Intel is counting on a PC recovery in the second half

Stocks slumped yesterday after strong economic data suggested that the Fed’s job may get trickier in the coming months. US GDP growth surprised economists… and the rest of us, by displaying epic resilience.

Don’t stop me now! The tagline should really read “Can’t stop me now.” Of course, I am referring to the US economy, which, despite the Fed’s best efforts continues to thrive, according to the latest figures released by the Bureau of Economic Analysis. Yesterday, the government agency released its first estimate of Q2 GDP and beat economists’ estimates by a healthy margin. Expectations were for a +1.8% annualized growth, but the number came in with a +2.4% annualized growth. That not only does increase the chances for a so-call “soft landing,” but possibly even a gold-medal, epic landing.

With a number like that, one would expect there to be cheers resounding across the US. And surely there were cheers… everywhere except for the corner of 20th Street and Constitution Avenue in Washington DC. That is the address of Fed Headquarters . The Fed has been raising interest rates to effectively curb economic growth. In case you haven’t noticed, the central bankers have been trying really hard to slow things down and let inflation recede. Interest rates are the highest they have been since 2001! The Fed unsurprisingly raised interest rates on Wednesday. What may have been somewhat surprising to some was the fact that the vote to raise rates was unanimous, and that there were no subtle hints that the hiking was over. It is reasonable to assume that the Fed had access to the GDP data that was released a day later and if they did… well, you know why the policymakers did not relent in their tightening stance.

Yesterday’s data shows that consumption in the second quarter along with government spending. Net exports actually came in negative. If you are a regular reader and have been following my lesson plan, you would be thinking to yourself “self, I think that leaves business investment.” If you did, you would be correct, but your next thought would be, “but I thought businesses were spending less money and conserving.” Well, what they say and what they do are 2 completely different things. In the first quarter of the year Gross Private Domestic Investment (that is the official terminology for business spending) decreased by nearly -12%, which seemed logical given tight monetary policy and pending economic slowdown. Companies are rational, according to economic theory, and it is rational to cut back in challenging times. However, in Q2, it appears that business spending has come back, growing by +5.7%. Of the reported +2.4% annualized growth, business spending contributed +0.97%, so if business even came in flat the overall GDP figure would have come in at +1.43%, much closer to the expected number. You can see by the following chart of GDP components how consumption (purchases made by you and me) has moderated since the start of 2022 (the green line). You will also note the precipitous decline in business spending through Q1 of this year, and its ultimate resurgence in Q2 (light blue line). All of that information caused happy traders to sour on stocks as the possibility of more future rate hikes began to set in. The real rubber meets the road number will be released this morning when the PCE Deflator comes out. The PCE Core Deflator is expected to have moderated since its last release of +4.6% to +4.2%. That would be positive, but there is a good chance that the Fed had a heads-up on that number as well .

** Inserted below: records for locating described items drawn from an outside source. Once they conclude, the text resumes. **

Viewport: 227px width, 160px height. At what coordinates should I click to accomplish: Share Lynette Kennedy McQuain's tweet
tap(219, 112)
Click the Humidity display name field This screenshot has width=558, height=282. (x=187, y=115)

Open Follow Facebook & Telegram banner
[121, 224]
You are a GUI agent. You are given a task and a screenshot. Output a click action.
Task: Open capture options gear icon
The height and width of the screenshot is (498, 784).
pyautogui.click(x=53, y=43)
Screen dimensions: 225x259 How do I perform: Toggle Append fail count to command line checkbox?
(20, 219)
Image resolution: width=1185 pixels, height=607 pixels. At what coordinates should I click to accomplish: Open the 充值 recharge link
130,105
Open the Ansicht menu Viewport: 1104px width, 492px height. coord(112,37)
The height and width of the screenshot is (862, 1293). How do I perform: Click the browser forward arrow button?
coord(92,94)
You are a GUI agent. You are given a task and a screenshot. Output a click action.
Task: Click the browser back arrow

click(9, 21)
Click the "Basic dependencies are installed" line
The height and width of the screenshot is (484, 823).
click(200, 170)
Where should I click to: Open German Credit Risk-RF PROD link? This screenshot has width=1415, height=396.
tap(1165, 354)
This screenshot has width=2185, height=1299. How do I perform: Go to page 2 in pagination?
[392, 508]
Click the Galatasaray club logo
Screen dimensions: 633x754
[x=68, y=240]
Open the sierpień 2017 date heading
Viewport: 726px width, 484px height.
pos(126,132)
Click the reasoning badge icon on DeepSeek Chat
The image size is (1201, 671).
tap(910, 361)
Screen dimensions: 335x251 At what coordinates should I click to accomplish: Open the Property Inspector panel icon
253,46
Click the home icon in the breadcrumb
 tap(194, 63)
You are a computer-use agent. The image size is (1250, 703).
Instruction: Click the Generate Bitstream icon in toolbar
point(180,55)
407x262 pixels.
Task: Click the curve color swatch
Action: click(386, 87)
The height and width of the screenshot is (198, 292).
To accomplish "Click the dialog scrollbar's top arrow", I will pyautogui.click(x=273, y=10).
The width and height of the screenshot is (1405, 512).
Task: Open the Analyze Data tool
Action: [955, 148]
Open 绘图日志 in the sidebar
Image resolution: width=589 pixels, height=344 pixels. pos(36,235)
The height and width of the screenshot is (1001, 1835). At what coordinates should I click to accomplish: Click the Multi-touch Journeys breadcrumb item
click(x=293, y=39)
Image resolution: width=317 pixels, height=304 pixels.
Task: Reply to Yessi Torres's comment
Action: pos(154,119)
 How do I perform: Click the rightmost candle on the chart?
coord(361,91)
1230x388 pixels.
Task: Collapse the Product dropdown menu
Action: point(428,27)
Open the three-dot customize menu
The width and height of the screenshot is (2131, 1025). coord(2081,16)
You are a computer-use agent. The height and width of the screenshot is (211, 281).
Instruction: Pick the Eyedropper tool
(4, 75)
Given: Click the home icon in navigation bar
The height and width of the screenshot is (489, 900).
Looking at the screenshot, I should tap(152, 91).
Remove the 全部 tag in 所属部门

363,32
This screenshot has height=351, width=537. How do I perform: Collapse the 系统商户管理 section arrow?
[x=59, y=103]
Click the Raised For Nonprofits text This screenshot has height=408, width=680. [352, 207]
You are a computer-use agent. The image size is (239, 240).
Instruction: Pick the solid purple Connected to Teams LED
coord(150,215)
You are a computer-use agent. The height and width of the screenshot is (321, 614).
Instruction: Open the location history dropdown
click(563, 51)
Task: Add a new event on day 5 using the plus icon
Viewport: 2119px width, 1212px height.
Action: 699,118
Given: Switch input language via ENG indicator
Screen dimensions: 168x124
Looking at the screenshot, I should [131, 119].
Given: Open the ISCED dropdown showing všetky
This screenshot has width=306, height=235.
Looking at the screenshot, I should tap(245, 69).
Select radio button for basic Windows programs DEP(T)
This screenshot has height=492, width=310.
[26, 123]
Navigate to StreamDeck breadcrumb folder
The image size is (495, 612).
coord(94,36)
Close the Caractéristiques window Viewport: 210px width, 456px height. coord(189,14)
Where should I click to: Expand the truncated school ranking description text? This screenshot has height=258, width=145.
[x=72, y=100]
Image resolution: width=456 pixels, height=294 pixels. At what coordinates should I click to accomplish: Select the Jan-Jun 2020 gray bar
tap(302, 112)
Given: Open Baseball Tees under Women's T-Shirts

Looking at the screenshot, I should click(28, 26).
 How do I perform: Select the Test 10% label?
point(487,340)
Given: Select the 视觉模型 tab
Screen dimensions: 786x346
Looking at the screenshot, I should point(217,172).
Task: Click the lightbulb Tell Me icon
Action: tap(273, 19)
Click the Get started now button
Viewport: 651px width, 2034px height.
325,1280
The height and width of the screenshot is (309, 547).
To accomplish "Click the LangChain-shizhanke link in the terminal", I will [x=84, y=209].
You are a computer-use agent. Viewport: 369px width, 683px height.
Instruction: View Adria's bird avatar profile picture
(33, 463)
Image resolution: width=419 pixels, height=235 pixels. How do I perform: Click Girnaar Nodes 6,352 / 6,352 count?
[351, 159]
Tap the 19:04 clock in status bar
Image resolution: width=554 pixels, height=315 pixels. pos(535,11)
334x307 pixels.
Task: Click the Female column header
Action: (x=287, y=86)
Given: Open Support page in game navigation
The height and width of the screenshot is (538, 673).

THIS MORNING’S EARLY BIRDS

Intel Corp (INTC) shares are higher by +6.34% after it announced that it beat estimates attributing its strong performance to a recovery to strong results from its PC business. That would be a welcome result for much of the hardware and semiconductor sectors. The company specifically called out a 2H recovery providing Q3 guidance that was above estimates. Dividend yield: 1.44%. Potential average analyst target upside: 3.5%.

Enphase Energy Inc (ENPH) shares are lower by -15.58% in the premarket after it announced a Revenue miss for Q2 while providing Q3 guidance that disappointed analysts. Potential average analyst target upside: 27.6%.

Also, this morning: Centene, Chevron, Colgate-Palmolive, Proctor & Gamble, and Newell Brands beat on EPS and Revenues while Aon, Exxon Mobil, and Charter Communications came up short.

YESTERDAY’S MARKETS

Stocks slumped on positive GDP results prompting worries that the Fed would have to continue raising interest rates. The S&P500 fell by -0.64%, the Dow Jones Industrial Average declined by -0.67%, the Nasdaq Composite Index traded lower by -0.55%, and the Russell 2000 Index dropped by -1.29%. Bonds declined and 10-year Treasury note yields gained +13 basis points to 4.00%. Cryptos slid by -0.68% and Bitcoin lost -1.51%. The S&P ESG Index gave up -0.68%.

NEXT UP

  • PCE Deflator (June) is expected to have moderated to +3.0% from +3.8%.
  • University of Michigan Sentiment (June) is expected to come in at 72.6% in line with prior estimates.